** TASK REQUIREMENTS **
Could you swap "Help chat widget" for "support chat panel" in the stretch from the start of the items through the line containing "Task: Toggle visibility of Floor2 node", leaving everything else unchanged?

====== PROVIDED RECORDS ======

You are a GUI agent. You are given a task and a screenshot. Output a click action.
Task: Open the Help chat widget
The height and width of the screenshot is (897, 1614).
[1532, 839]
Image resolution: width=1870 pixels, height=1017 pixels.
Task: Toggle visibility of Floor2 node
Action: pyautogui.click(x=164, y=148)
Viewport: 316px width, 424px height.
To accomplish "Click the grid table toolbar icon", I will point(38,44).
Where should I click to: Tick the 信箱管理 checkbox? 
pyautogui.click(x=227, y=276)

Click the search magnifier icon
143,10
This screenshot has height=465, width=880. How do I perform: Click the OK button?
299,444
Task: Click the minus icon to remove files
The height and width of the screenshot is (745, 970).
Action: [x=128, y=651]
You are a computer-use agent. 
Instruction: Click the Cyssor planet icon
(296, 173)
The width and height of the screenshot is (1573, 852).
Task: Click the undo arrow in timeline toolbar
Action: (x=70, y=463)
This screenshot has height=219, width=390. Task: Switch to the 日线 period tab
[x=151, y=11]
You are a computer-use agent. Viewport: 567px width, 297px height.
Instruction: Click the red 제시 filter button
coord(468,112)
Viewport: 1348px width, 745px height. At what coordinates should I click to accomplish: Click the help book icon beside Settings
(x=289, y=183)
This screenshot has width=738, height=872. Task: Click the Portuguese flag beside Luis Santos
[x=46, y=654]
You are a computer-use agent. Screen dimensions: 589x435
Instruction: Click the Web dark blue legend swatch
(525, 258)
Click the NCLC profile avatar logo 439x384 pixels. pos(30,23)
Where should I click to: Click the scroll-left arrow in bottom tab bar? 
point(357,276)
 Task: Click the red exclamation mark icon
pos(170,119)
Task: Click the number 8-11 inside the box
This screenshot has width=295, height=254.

======

** SOLUTION **
You are a GUI agent. You are given a task and a screenshot. Output a click action.
Task: Open the support chat panel
The height and width of the screenshot is (897, 1614).
[1532, 839]
Image resolution: width=1870 pixels, height=1017 pixels.
Task: Toggle visibility of Floor2 node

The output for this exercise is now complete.